The HHS Office for Civil Rights (OCR) has clarified how it expects healthcare providers to comply with HIPAA when they need to share patient information on opioid overdoses: Providers can share protected health information (PHI) in limited ways during overdoses.

There has been some confusion about how to comply with HIPAA during emergencies, such as drug overdoses and natural disasters, OCR notes. Healthcare providers have been confused about whether the law allows them to disclose necessary information to family members or caregivers when the patient is experiencing an opioid emergency.

OCR makes clear in recent guidance that providers can use common sense in these situations because HIPAA was never intended to interfere with proper medical care. In some situations PHI can be shared without the patient’s permission if that is in the patient’s best interest, the guidance explains. (The OCR guidance is available online at

OCR includes the caveat that the sharing must be limited to what is necessary related to the immediate emergency.
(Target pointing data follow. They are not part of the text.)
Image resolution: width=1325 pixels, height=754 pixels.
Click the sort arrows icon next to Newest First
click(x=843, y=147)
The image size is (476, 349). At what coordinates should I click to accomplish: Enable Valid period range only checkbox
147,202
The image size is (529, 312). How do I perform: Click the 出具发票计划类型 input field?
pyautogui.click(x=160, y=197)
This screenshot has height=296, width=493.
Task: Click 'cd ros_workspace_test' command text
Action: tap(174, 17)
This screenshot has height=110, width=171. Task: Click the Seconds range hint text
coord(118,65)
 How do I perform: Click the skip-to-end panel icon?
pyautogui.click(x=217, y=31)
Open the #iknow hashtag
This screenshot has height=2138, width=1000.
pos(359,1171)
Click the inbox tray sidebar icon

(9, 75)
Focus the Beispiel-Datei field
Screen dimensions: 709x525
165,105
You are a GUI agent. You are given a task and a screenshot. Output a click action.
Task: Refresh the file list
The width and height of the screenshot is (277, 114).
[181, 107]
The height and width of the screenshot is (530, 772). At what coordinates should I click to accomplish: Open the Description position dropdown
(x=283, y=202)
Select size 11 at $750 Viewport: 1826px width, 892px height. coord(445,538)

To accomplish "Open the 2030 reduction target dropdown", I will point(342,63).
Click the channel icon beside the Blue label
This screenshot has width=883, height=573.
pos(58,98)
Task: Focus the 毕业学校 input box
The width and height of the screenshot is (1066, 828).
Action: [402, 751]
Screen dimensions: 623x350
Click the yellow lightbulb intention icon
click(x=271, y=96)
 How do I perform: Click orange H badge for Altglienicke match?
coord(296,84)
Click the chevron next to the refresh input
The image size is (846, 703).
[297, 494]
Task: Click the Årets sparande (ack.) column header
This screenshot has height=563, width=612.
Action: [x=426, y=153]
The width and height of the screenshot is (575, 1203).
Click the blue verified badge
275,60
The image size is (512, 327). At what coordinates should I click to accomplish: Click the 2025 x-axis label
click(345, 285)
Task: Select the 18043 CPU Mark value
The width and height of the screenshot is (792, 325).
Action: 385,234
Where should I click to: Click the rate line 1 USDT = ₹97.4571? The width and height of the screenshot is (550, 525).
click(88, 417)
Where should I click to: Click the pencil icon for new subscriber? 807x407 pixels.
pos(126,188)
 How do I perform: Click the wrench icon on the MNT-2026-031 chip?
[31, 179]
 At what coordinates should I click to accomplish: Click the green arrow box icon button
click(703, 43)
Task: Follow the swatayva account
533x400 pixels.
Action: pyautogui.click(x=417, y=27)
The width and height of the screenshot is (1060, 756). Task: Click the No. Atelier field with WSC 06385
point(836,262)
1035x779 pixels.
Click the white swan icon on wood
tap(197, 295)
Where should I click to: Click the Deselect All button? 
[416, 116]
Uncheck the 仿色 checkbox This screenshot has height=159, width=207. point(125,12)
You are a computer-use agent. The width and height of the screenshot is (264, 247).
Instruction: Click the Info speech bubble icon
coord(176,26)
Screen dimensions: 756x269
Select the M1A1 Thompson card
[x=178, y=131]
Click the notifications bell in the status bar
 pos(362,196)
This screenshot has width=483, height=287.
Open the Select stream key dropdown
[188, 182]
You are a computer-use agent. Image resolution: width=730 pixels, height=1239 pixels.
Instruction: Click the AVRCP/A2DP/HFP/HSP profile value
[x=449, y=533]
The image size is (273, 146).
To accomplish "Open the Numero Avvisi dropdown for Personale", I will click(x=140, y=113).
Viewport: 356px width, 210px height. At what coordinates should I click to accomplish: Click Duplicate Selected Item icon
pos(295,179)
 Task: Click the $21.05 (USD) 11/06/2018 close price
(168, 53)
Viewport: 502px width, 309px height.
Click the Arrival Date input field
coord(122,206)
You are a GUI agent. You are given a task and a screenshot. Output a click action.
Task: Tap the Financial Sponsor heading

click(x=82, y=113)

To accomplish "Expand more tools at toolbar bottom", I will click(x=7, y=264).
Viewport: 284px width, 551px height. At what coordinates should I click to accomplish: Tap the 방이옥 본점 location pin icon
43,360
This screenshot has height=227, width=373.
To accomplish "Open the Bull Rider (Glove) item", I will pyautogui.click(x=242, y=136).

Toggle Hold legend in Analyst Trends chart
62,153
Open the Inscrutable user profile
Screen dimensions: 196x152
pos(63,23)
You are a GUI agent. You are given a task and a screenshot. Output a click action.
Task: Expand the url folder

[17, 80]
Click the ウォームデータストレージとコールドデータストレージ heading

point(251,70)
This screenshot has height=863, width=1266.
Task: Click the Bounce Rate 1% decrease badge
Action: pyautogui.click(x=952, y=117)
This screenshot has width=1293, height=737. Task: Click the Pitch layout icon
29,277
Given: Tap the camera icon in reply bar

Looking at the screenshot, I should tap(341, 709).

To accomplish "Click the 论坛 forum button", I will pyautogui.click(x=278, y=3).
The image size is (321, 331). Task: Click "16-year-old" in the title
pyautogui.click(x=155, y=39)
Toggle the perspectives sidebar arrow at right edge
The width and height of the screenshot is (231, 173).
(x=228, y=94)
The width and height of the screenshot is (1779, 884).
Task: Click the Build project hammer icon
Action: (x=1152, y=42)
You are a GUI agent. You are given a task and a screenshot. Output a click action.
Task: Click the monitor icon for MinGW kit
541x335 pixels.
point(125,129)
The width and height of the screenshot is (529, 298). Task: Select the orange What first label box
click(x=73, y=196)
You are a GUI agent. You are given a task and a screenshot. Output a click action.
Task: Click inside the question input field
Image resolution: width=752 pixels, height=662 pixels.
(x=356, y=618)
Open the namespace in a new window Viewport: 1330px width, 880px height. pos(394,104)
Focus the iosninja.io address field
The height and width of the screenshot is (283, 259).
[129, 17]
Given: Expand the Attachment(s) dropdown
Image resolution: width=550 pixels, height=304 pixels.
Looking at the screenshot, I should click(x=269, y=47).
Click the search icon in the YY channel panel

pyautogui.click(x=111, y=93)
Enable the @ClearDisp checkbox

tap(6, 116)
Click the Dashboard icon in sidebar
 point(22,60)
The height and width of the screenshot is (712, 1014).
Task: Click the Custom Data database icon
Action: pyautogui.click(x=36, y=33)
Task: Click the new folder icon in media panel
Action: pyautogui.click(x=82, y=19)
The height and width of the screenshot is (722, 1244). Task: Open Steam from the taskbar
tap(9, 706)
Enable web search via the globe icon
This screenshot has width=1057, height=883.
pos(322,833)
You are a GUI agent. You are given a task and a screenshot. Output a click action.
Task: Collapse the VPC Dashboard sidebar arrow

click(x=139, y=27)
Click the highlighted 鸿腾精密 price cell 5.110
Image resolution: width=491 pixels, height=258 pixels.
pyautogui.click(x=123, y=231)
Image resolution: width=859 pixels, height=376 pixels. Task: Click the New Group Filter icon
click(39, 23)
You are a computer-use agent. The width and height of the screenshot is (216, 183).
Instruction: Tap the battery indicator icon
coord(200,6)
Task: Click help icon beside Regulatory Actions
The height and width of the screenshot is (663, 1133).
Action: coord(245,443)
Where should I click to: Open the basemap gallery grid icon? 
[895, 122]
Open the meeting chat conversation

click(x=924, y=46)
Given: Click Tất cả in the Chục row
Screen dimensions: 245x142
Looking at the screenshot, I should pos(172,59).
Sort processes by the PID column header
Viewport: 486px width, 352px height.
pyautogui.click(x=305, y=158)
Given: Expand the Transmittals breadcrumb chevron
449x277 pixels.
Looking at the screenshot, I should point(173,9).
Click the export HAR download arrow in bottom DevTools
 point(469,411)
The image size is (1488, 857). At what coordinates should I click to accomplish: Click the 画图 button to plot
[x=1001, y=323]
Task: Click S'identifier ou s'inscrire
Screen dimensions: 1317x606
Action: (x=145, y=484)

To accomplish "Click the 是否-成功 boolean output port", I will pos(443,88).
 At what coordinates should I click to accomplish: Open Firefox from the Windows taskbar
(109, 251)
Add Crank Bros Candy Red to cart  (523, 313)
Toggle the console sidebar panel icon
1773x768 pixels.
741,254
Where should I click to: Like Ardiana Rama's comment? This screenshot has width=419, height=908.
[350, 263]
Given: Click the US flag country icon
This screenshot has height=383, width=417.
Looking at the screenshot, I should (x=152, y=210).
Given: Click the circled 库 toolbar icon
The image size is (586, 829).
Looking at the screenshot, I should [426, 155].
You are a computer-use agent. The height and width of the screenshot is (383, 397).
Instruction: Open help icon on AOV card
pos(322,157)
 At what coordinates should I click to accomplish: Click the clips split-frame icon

It is not OK to open the door completely and share other PHI.

OCR cites two examples in which healthcare providers can share limited PHI without the patient’s permission during a drug overdose.

PHI may be shared with family and close friends who are involved in care of the patient if the provider determines that doing so is in the best interests of an incapacitated or unconscious patient and the information shared is directly related to the family or friend’s involvement in the patient’s healthcare or payment of care. “For example, a provider may use professional judgment to talk to the parents of someone incapacitated by an opioid overdose about the overdose and related medical information, but generally could not share medical information unrelated to the overdose without permission.”

The healthcare provider may inform persons in a position to prevent or lessen a serious and imminent threat to a patient’s health or safety. “For example, a doctor whose patient has overdosed on opioids is presumed to have complied with HIPAA if the doctor informs family, friends, or caregivers of the opioid abuse after determining, based on the facts and circumstances, that the patient poses a serious and imminent threat to his or her health through continued opioid abuse upon discharge.”

However, the OCR guidance notes that patients with decision-making capacity must be given the opportunity to agree or object to sharing health information with family, friends, and others involved in the individual’s care or payment for care. The provider must respect a patient’s decision not to share PHI unless there is a serious and imminent threat to safety.

OCR also points out that a patient’s decision-making capacity may change during the course of treatment, and the provider must adjust accordingly.